• [Working data]:
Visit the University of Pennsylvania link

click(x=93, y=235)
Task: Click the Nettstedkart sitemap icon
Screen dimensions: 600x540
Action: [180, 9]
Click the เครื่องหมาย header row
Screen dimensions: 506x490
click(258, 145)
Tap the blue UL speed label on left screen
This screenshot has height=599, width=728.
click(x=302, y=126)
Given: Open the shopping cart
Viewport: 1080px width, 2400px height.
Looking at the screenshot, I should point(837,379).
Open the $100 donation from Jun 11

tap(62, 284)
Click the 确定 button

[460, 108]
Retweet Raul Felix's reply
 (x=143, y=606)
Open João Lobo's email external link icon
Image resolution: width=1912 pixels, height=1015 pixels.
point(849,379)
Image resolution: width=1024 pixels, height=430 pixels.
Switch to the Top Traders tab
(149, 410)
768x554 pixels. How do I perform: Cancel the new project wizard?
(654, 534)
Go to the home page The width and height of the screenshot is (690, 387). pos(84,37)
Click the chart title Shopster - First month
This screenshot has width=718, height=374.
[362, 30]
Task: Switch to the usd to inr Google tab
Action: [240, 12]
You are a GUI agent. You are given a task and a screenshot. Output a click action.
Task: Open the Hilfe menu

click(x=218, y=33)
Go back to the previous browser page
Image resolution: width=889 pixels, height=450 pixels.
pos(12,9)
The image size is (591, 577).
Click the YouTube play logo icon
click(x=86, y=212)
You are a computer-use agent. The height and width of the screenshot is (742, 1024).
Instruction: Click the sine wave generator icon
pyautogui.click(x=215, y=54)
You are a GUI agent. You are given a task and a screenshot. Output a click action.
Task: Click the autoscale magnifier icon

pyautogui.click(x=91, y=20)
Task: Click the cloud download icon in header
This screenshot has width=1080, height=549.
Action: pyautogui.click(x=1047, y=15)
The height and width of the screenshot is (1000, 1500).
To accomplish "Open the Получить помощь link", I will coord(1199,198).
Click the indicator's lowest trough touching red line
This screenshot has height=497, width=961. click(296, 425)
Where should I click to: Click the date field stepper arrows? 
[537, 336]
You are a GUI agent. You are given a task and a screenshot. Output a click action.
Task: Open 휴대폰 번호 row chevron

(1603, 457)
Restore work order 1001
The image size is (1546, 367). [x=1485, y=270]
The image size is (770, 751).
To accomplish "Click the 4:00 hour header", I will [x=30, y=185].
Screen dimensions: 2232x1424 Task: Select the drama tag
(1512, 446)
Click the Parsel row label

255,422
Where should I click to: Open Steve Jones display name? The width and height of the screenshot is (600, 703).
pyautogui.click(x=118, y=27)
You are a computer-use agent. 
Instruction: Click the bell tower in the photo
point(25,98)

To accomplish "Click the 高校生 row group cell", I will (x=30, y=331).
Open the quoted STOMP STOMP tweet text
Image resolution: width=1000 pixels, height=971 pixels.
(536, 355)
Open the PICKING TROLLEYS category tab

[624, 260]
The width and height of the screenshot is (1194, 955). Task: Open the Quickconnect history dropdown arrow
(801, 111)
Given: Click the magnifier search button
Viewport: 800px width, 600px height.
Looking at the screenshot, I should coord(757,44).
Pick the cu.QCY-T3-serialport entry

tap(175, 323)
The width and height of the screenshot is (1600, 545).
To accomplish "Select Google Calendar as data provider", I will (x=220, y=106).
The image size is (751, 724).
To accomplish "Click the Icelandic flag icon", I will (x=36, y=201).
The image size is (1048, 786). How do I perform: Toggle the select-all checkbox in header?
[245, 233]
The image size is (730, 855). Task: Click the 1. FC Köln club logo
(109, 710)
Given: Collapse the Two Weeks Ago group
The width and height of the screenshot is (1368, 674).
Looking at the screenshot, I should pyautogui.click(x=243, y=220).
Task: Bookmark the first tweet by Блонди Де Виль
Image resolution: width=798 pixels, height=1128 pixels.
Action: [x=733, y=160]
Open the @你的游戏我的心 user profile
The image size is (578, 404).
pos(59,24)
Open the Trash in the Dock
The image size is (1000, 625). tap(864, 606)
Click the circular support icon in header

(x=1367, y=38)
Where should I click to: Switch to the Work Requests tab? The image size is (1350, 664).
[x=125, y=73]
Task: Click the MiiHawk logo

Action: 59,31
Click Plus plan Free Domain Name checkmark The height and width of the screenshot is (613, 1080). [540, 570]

• [Problem to work on]: Of all the entries above, output exactly the lines between the one holding "Instruction: Click the sine" and the one holding "Task: Click the cloud download icon in header", inclusive.

• [Response to the exercise]:
Instruction: Click the sine wave generator icon
pyautogui.click(x=215, y=54)
You are a GUI agent. You are given a task and a screenshot. Output a click action.
Task: Click the autoscale magnifier icon

pyautogui.click(x=91, y=20)
Task: Click the cloud download icon in header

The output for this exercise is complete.